#### [WORK REQUEST]
The line containing "You are a computer-use agent. This" marks the end: restate word for word every line from the first line of the entries below through that one.

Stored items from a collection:
········

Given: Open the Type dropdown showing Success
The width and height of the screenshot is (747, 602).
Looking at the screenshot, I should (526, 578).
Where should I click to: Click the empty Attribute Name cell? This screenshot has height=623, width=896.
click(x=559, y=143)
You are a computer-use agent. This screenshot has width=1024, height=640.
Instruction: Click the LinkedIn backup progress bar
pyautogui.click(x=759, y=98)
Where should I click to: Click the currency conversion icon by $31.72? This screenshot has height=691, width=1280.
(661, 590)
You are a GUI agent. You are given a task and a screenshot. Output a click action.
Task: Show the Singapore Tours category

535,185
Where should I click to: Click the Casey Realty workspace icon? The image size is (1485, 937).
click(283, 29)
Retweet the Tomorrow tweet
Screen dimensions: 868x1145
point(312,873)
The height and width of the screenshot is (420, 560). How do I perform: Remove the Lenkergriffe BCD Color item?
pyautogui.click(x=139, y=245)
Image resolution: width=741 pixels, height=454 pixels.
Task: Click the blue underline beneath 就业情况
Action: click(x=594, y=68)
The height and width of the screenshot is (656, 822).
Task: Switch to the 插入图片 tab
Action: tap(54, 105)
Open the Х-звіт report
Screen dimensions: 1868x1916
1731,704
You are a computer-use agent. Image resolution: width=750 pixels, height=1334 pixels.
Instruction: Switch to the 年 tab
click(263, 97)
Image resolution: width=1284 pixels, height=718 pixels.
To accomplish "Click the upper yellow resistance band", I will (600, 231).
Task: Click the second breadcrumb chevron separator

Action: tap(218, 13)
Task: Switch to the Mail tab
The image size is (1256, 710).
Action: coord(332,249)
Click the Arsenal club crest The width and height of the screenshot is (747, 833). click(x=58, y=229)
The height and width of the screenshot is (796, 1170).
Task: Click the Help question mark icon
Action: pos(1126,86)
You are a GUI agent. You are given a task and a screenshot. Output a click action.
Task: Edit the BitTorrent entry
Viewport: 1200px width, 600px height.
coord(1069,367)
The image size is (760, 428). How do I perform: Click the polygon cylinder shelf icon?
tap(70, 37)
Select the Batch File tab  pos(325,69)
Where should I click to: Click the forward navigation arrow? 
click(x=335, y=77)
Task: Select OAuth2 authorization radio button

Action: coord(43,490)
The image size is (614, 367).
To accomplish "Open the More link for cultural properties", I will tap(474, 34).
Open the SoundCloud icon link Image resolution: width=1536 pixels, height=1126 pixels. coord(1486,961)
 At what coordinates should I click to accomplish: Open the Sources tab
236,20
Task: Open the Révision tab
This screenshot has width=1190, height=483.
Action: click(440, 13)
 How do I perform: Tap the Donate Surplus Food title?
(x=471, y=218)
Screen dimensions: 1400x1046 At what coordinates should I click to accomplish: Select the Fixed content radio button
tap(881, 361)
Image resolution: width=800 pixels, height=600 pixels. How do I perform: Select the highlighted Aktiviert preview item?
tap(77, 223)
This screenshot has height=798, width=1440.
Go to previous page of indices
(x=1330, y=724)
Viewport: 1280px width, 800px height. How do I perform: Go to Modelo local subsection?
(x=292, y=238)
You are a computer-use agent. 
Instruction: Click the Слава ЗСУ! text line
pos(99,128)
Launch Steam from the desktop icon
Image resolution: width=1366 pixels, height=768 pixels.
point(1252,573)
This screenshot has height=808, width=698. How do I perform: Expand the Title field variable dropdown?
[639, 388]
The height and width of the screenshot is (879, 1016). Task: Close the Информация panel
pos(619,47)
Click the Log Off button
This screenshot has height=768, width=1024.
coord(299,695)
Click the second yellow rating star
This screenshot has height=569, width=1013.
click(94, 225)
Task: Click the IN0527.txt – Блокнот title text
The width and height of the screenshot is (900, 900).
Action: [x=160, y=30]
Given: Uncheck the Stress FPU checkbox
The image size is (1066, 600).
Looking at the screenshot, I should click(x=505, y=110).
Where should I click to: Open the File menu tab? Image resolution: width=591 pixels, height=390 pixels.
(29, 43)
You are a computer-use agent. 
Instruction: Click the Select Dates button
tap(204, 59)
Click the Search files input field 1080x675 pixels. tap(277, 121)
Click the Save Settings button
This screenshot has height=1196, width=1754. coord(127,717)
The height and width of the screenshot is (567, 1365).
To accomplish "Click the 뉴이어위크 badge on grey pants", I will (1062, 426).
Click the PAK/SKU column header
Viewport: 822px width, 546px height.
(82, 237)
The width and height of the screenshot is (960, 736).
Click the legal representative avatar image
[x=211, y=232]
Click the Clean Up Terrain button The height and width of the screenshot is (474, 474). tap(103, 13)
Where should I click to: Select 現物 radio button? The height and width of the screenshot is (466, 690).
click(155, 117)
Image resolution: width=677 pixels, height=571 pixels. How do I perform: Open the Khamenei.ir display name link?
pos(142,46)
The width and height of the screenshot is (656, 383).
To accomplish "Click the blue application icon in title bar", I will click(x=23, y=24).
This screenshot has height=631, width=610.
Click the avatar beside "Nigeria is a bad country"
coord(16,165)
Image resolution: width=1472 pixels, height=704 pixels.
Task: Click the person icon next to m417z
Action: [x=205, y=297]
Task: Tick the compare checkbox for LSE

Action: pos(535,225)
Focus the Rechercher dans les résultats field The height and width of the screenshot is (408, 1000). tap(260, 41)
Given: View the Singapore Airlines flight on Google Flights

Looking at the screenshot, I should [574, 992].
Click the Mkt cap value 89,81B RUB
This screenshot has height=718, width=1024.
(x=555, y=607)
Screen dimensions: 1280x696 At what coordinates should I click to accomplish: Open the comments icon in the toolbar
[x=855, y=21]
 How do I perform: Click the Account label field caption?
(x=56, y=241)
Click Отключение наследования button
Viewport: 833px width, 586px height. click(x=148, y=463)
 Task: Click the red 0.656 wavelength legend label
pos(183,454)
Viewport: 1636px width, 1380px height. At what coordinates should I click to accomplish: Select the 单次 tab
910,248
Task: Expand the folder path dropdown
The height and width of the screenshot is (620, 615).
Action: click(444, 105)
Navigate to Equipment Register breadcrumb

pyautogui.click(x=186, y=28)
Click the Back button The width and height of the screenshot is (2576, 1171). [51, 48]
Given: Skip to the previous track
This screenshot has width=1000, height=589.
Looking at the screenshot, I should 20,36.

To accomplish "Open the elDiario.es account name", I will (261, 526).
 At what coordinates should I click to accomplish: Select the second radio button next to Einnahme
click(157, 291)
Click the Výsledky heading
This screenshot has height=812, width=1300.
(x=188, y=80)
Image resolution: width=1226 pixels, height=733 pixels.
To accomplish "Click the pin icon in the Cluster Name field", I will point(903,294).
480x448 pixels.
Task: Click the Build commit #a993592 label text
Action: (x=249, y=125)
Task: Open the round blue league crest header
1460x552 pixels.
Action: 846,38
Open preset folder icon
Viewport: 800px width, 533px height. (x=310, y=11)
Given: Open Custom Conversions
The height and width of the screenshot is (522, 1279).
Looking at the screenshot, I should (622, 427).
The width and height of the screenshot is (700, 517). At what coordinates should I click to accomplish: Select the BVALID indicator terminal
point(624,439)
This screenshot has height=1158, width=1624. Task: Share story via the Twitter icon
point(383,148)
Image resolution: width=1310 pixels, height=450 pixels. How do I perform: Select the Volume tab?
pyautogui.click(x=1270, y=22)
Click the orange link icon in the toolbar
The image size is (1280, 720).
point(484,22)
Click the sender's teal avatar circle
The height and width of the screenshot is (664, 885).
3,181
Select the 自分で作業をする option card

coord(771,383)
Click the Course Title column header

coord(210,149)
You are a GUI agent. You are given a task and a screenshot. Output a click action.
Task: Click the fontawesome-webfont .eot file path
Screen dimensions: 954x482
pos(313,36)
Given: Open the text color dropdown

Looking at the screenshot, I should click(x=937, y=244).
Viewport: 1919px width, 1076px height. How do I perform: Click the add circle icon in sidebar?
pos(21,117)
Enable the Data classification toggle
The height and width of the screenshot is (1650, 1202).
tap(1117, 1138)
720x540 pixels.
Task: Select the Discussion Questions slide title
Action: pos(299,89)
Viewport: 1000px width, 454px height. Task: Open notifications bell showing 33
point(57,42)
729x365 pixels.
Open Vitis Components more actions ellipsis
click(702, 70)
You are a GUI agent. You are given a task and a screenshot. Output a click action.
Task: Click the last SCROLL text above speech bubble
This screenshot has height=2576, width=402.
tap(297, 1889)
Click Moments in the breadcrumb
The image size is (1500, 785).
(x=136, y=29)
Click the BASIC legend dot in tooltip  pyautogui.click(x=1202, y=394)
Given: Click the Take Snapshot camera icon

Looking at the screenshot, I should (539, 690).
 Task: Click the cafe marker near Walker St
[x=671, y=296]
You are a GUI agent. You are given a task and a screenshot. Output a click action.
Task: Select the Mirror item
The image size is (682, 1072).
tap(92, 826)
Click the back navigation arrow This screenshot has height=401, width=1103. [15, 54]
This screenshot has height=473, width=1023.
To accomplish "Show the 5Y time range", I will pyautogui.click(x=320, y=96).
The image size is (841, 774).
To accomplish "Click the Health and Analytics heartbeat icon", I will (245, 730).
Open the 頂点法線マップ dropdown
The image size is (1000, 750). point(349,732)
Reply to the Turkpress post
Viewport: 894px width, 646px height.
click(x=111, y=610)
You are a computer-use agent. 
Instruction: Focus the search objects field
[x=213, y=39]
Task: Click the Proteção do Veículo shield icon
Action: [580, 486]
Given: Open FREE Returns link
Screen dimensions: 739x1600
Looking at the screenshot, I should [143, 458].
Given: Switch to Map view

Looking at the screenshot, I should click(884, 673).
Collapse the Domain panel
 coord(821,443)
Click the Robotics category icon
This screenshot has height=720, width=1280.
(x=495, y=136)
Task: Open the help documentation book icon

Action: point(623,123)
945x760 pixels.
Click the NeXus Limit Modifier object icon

········

#### [SOLUTION TO THIS EXERCISE]
Given: Open the Type dropdown showing Success
The width and height of the screenshot is (747, 602).
Looking at the screenshot, I should (526, 578).
Where should I click to: Click the empty Attribute Name cell? This screenshot has height=623, width=896.
click(x=559, y=143)
You are a computer-use agent. This screenshot has width=1024, height=640.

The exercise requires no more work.